Aku punya lubang pengolah kompos dan gemar memasukkan berbagai hal yang akan terfermentasi jadi tanah subur dan sehat. Aku memasukkan sisa sayuran, daun tua, potongan rumput, bahkan kertas. Tiap beberapa minggu, aku mengaduknya, memastikan semua isi tercampur. jika kompos kering, aku basahi. Selain itu, aku tak berbuat apa pun, hanya membiarkan bakteri alami bekerja. Setelah beberapa bulan, aku melihat "sampah" itu menjadi tanah segar bagi kebunku.

Sering hal serupa terjadi di hidupku. Aku merasa yang kulakukan atau tak kulakukan, sia sia dan tak berbuah. Kadang aku terlalu keras pada diriku. Namun, aku sadar Allah tak seperti itu. Kegagalan terbesarku diubah menjadi positif.
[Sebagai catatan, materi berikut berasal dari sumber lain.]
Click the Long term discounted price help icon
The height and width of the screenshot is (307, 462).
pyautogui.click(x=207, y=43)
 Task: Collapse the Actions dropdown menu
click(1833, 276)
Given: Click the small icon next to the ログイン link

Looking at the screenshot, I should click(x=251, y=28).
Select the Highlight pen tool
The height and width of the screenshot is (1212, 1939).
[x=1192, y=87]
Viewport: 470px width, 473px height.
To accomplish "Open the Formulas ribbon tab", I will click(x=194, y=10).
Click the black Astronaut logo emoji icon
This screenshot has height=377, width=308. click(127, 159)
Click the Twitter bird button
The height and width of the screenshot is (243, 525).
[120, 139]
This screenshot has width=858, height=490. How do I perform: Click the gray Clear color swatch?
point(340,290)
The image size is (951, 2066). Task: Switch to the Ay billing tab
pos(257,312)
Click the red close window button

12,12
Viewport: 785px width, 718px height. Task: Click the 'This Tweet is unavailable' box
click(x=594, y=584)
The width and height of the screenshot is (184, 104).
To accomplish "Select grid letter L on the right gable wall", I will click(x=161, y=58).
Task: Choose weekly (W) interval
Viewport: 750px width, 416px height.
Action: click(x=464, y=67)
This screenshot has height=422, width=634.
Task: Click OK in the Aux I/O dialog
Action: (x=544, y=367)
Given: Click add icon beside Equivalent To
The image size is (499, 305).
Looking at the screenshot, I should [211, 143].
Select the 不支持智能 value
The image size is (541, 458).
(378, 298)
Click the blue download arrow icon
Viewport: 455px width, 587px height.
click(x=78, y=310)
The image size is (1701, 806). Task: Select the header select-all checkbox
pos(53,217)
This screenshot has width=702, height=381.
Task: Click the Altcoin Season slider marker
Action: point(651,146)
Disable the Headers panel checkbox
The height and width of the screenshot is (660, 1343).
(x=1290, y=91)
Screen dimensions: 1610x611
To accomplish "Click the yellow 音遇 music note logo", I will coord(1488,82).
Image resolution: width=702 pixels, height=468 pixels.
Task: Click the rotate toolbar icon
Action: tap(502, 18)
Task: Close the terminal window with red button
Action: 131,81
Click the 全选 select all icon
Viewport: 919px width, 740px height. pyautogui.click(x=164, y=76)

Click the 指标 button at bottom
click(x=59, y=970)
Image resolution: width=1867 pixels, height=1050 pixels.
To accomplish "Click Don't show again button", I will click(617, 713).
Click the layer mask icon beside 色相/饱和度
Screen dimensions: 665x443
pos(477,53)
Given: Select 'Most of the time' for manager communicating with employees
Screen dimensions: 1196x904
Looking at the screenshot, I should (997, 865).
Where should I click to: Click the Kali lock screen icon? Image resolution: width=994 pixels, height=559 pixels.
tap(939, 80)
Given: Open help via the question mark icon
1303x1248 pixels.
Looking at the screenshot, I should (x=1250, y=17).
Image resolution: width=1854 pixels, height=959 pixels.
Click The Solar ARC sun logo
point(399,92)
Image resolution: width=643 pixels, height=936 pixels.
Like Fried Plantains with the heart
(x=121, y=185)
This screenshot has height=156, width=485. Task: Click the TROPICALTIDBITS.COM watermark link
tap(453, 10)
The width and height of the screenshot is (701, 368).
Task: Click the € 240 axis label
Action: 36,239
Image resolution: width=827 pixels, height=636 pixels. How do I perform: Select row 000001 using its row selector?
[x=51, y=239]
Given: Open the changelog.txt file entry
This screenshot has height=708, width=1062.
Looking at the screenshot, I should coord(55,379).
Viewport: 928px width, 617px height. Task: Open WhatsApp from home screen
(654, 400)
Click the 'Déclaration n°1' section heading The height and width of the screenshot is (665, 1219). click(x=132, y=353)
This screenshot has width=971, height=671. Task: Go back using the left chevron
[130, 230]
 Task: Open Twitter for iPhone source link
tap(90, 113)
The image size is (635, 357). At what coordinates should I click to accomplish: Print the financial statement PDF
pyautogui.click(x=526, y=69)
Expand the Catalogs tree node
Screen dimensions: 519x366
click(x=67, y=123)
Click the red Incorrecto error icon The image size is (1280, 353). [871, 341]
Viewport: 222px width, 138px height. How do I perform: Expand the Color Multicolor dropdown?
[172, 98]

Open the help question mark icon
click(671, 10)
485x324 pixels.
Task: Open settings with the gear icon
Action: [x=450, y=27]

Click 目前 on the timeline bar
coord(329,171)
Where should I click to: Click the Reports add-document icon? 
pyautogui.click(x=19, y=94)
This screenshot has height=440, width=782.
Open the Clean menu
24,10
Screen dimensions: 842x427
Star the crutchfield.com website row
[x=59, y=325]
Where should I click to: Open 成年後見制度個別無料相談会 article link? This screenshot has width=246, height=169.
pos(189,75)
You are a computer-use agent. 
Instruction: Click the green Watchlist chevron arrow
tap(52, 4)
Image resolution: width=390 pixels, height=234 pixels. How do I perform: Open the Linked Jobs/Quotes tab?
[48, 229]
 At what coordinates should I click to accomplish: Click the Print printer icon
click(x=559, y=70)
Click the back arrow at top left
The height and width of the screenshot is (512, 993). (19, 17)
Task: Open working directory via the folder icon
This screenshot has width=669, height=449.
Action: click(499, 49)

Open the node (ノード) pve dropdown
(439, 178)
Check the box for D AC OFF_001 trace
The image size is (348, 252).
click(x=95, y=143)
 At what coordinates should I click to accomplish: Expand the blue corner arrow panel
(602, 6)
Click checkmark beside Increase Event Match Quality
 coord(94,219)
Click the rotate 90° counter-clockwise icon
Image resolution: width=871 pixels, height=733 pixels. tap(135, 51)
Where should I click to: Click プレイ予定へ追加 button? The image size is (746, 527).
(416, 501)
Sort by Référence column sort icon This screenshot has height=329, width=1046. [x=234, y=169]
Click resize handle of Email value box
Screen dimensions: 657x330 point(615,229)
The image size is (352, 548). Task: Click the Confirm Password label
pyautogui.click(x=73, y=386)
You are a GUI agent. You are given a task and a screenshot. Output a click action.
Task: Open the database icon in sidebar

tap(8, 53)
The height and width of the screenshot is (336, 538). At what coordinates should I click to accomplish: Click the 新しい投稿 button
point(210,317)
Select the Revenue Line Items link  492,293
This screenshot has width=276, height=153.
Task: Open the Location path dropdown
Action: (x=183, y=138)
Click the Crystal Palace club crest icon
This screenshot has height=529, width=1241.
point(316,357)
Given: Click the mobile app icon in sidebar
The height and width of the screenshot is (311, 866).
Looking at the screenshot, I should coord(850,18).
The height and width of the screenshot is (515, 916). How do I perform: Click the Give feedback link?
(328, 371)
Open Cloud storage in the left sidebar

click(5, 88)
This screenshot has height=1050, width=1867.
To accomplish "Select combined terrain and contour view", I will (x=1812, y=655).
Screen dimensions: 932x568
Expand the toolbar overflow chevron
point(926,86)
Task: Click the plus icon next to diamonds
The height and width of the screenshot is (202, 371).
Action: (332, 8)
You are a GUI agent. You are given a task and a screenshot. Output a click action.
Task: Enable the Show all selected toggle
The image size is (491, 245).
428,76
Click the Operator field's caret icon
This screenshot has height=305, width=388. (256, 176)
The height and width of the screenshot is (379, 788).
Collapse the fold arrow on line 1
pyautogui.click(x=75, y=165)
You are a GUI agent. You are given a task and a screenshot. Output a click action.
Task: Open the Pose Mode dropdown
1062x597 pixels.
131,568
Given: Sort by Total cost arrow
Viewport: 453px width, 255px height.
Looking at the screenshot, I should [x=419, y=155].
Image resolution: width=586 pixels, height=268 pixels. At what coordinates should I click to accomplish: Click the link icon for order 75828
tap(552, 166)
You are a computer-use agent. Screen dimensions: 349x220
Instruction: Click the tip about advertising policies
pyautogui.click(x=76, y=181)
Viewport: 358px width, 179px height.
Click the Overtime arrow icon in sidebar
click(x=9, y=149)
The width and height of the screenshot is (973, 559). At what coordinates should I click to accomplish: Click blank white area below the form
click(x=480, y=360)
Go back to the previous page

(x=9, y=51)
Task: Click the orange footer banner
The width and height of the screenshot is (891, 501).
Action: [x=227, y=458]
Allah bekerja diam-diam, lalu, saat tidak menyadarinya, aku menemukan tanah baru yang indah tersedia bagi fase baru dalam hidupku. Jeruk busuk dan daun bulukan - kegagalan dan kekuranganku - diubah, untuk memberiku sudut pandang baru dan kepercayaan diri yang lebih kuat.

Kita dapat mulai lagi saat memalingkan kehendak dan hidup kita serta mengizinkan kuasa Allah diam-diam berkarya.

Maka hari ini, melalui kejadian teman, saya dibukakan mata agar berhati-hati atas tindakan orang lain yang mencoba merongrong kepercayaan diri saya, dan lebih tekun lagi menjalani proses hidup ini, karena tahu, segala sesuatunya akan menjadi indah pada waktu Nya (waktunya Tuhan) ...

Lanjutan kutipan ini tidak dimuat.